11

I'm looking for a more convenient way to get a Q-Q plot in ggplot2 where the quantiles are computed for the data set as a whole. but I can use mappings (colour/shapes) for groups in the data.

library(dplyr)
library(ggplot2)
library(broom) ## for augment()

Make up some data:

set.seed(1001)
N <- 1000
G <- 10
dd <- data_frame(x=runif(N),
             f=factor(sample(1:G,size=N,replace=TRUE)),
             y=rnorm(N)+2*x+as.numeric(f))
m1 <- lm(y~x,data=dd)
dda <- cbind(augment(m1),f=dd$f)

Basic plot:

ggplot(dda)+stat_qq(aes(sample=.resid))

enter image description here

if I try to add colour, the groups get separated for the quantile computation (which I don't want):

ggplot(dda)+stat_qq(aes(sample=y,colour=f))
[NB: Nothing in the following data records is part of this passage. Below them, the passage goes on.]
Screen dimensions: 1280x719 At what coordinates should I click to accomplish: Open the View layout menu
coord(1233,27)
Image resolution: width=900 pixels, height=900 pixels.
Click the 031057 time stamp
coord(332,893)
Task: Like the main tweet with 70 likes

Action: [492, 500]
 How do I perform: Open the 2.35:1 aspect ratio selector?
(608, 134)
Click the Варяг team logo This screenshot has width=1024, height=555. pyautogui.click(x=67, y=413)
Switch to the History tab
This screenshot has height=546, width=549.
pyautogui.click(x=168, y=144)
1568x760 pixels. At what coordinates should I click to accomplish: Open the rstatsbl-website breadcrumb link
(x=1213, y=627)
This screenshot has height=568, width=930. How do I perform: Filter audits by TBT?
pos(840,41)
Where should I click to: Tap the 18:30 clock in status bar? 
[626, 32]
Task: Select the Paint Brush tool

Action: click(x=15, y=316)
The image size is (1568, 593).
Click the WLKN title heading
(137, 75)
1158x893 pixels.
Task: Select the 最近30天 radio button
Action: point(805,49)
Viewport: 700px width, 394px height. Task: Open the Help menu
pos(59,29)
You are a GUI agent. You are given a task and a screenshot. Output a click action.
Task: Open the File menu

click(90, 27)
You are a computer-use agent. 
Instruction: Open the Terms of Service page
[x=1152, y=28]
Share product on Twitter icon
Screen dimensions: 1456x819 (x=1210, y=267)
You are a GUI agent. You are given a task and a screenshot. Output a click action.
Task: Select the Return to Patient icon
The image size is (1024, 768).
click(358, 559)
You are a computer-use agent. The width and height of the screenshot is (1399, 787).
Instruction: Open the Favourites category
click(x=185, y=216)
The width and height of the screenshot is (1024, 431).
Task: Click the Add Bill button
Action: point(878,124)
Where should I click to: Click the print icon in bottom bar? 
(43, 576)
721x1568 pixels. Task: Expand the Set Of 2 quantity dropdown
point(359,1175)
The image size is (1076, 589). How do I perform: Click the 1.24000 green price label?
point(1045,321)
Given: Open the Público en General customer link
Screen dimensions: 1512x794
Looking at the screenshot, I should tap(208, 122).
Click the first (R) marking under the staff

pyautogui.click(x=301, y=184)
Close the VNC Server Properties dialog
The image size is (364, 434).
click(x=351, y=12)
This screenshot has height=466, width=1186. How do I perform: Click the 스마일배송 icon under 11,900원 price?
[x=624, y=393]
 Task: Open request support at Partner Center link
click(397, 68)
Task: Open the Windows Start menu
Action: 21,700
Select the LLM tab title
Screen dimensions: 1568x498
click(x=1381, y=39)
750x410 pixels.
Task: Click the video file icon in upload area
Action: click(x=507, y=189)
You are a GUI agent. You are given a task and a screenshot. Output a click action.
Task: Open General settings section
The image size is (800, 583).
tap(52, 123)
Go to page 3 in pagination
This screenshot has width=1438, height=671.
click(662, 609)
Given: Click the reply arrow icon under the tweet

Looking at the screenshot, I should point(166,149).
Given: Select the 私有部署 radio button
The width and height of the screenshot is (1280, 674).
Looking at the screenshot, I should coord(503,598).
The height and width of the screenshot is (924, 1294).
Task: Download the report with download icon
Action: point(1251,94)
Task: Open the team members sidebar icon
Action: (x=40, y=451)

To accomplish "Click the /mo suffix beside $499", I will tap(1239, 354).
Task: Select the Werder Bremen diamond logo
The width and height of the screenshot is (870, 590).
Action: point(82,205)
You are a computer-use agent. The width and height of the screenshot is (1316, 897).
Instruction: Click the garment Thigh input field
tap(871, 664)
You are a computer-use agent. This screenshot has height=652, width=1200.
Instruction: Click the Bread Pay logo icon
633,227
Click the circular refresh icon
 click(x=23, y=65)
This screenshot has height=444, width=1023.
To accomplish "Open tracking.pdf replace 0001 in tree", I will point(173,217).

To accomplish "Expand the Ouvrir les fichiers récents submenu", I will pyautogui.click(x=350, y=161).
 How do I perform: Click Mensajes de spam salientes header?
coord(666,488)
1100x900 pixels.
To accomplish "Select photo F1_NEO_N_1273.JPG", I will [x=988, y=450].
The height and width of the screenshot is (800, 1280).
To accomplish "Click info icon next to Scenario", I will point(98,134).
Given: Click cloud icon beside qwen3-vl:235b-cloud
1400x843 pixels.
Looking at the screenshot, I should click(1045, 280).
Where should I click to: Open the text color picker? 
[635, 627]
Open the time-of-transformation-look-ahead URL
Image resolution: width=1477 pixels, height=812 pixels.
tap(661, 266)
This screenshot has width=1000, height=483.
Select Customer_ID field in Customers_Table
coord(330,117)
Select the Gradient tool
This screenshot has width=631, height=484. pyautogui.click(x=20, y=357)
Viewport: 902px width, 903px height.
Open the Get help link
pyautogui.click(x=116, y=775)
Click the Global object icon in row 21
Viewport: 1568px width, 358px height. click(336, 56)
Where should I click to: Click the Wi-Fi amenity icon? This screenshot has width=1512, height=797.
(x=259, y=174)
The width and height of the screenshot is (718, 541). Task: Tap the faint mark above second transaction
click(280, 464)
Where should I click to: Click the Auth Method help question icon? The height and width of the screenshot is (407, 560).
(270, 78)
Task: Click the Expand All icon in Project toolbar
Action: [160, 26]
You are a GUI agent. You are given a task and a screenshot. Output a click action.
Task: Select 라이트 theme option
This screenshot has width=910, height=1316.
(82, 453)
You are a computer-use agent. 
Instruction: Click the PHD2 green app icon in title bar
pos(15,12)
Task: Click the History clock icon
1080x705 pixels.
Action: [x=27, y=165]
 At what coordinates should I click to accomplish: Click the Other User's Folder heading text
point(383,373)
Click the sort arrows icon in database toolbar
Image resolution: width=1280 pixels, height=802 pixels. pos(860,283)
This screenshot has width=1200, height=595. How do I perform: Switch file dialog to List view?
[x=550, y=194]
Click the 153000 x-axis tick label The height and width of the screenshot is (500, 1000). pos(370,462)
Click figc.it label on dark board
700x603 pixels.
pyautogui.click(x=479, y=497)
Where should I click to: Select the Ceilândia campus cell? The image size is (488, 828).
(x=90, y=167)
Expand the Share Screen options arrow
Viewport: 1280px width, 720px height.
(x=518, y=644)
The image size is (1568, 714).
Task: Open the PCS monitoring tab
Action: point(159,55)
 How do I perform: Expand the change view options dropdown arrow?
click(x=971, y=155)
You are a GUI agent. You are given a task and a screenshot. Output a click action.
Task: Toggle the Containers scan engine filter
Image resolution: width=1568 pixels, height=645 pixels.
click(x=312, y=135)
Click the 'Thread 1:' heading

enter image description here

If I use stat_qq(aes(sample=y,colour=f,group=1)) ggplot ignores the colour specification and I get the first plot back.

I want a plot where the points are positioned as in the first case, but coloured as in the second case. I have a qqnorm-based manual solution that I can post but am looking for something nicer ...

Ben Bolker
  • 211,554
  • 25
  • 370
  • 453
  • I don't think the data set you used in this question was generated with the correct seed. Note where your second and third largest sample points are relative to the answer, which is also what I got when running your code. Can you fix this? I found it confusing and initially thought the answer given below was incorrect. – DaSpeeg Jun 20 '18 at 14:57
  • better now .... ? – Ben Bolker Jun 20 '18 at 15:46

2 Answers2

6

You could calculate the quantiles yourself and then plot using geom_point:

dda = cbind(dda, setNames(qqnorm(dda$.resid, plot.it=FALSE), c("Theoretical", "Sample")))

ggplot(dda) + 
  geom_point(aes(x=Theoretical, y=Sample, colour=f))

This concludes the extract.